> _WHAT YOU SHOULD DO_:
Copy out each line below verbatim, skipping any picture.
###
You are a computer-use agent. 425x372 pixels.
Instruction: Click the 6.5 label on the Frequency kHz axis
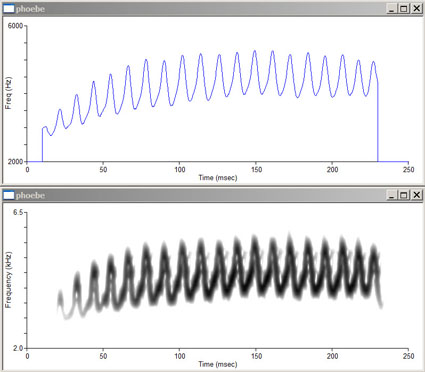[17, 212]
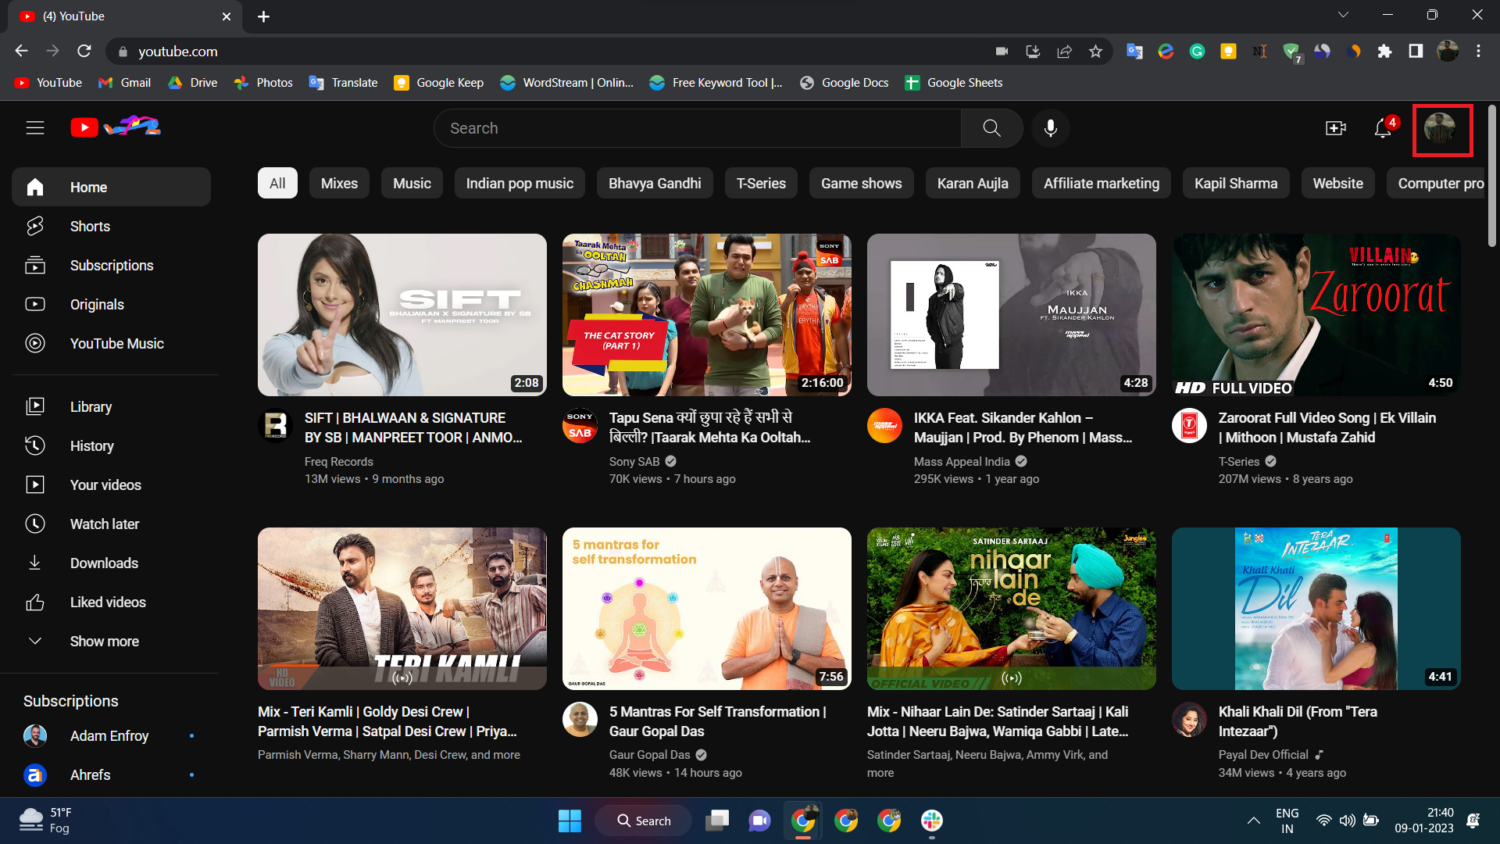Toggle the Mixes category chip
Screen dimensions: 1500x844
tap(339, 183)
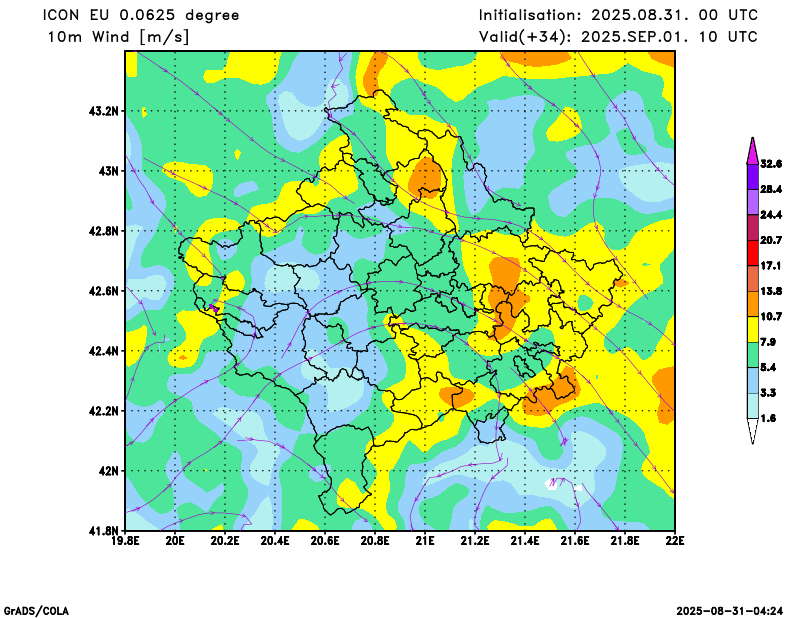This screenshot has height=618, width=800.
Task: Click the Initialisation date text
Action: coord(618,15)
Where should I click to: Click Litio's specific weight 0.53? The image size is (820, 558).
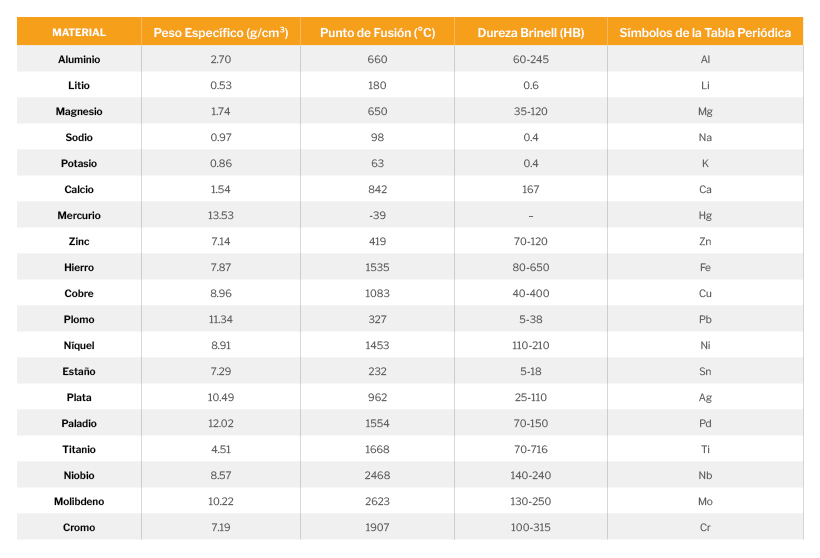[221, 86]
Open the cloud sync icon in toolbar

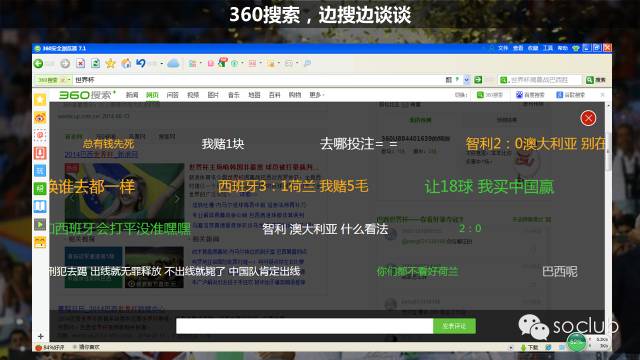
###
> _ANSWER AREA_:
You are a computer-use agent. 425x372 pixels.
Instruction: Click the 6.5 label on the Frequency kHz axis
[17, 212]
Toggle the Mixes category chip
Screen dimensions: 1500x844
tap(339, 183)
This screenshot has height=618, width=800.
Task: Click the Initialisation date text
Action: coord(618,15)
Where should I click to: Click Litio's specific weight 0.53? The image size is (820, 558).
[221, 86]
Open the cloud sync icon in toolbar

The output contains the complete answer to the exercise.